### What is expected
The material below holds a span beginning at the line with "Given: Expand the language dropdown arrow" and ending at the line with "Given: Switch to the Simulation ribbon tab". Quote that span exactly, both ends included, and only that span.

### Supplied records
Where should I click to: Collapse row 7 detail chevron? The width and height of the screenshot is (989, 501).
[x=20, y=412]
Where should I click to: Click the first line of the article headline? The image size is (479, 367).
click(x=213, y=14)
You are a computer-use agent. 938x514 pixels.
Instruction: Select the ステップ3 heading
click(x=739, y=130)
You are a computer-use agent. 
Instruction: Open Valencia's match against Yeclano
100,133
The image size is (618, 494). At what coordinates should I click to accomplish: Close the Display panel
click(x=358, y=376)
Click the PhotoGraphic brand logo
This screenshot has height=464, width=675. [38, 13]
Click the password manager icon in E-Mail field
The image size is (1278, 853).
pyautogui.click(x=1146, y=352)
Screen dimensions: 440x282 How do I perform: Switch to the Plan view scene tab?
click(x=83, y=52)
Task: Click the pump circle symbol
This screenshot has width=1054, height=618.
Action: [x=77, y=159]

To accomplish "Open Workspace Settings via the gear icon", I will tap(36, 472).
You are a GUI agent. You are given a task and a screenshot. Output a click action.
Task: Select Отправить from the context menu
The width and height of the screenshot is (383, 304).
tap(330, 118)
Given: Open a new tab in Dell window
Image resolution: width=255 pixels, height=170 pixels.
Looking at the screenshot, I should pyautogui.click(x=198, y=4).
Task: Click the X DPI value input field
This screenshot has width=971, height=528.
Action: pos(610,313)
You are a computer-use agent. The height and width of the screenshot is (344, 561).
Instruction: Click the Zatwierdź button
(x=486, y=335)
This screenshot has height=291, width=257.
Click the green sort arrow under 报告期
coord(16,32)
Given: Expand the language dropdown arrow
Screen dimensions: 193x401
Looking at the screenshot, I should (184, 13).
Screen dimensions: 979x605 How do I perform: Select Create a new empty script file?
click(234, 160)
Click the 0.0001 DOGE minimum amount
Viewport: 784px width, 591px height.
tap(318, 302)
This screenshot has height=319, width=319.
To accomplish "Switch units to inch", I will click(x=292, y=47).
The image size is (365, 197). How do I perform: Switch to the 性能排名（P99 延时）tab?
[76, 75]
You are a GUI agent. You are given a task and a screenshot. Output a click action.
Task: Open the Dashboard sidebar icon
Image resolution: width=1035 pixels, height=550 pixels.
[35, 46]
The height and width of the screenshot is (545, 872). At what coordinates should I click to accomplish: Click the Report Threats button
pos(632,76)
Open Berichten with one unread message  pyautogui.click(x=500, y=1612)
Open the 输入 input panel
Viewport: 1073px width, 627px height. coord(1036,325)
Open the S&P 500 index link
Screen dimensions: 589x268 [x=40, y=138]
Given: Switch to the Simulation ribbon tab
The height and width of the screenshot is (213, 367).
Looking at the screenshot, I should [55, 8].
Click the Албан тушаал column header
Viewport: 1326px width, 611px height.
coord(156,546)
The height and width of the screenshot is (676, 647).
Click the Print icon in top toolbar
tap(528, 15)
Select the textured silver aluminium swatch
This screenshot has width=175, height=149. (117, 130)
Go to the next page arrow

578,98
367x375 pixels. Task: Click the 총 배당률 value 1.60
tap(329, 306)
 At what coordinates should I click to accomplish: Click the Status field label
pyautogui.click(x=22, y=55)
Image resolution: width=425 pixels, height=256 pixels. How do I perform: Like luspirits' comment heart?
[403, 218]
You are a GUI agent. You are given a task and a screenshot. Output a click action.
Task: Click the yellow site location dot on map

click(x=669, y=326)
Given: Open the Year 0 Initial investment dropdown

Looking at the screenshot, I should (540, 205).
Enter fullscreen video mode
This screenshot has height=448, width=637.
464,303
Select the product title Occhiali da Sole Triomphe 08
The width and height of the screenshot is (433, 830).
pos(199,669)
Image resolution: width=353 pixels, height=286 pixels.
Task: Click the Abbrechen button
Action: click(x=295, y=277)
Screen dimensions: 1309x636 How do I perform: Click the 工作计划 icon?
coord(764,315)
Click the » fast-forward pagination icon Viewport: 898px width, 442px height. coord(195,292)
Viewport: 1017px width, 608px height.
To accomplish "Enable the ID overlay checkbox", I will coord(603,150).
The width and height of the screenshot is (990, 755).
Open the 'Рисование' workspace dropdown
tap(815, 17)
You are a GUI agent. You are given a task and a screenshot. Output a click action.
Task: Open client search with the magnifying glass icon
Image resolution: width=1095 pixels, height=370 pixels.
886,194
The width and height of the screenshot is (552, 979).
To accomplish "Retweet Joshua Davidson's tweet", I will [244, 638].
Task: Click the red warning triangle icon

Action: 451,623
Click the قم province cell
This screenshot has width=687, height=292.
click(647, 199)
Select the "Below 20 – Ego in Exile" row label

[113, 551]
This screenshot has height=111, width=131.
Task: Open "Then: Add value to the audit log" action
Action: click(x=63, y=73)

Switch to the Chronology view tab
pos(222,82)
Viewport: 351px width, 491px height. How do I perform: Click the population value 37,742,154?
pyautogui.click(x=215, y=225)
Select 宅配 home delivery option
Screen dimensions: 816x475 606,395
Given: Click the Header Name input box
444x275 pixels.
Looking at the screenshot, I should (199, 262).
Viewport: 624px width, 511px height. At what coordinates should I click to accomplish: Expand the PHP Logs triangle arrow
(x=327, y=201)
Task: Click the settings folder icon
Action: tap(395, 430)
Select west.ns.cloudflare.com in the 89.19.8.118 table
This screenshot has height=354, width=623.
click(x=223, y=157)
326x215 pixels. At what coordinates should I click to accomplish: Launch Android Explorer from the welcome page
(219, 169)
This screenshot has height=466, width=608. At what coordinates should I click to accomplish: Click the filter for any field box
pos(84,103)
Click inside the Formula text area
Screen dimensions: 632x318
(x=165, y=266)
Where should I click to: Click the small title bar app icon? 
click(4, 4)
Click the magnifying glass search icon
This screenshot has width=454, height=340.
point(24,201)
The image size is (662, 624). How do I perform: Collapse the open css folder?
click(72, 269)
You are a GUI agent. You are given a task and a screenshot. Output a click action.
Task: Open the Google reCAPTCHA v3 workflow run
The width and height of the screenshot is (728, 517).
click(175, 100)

### Written solution
Given: Expand the language dropdown arrow
Screen dimensions: 193x401
Looking at the screenshot, I should (184, 13).
Screen dimensions: 979x605 How do I perform: Select Create a new empty script file?
click(234, 160)
Click the 0.0001 DOGE minimum amount
Viewport: 784px width, 591px height.
tap(318, 302)
This screenshot has height=319, width=319.
To accomplish "Switch units to inch", I will click(x=292, y=47).
The image size is (365, 197). How do I perform: Switch to the 性能排名（P99 延时）tab?
[76, 75]
You are a GUI agent. You are given a task and a screenshot. Output a click action.
Task: Open the Dashboard sidebar icon
Image resolution: width=1035 pixels, height=550 pixels.
[35, 46]
The height and width of the screenshot is (545, 872). At what coordinates should I click to accomplish: Click the Report Threats button
pos(632,76)
Open Berichten with one unread message  pyautogui.click(x=500, y=1612)
Open the 输入 input panel
Viewport: 1073px width, 627px height. coord(1036,325)
Open the S&P 500 index link
Screen dimensions: 589x268 [x=40, y=138]
Given: Switch to the Simulation ribbon tab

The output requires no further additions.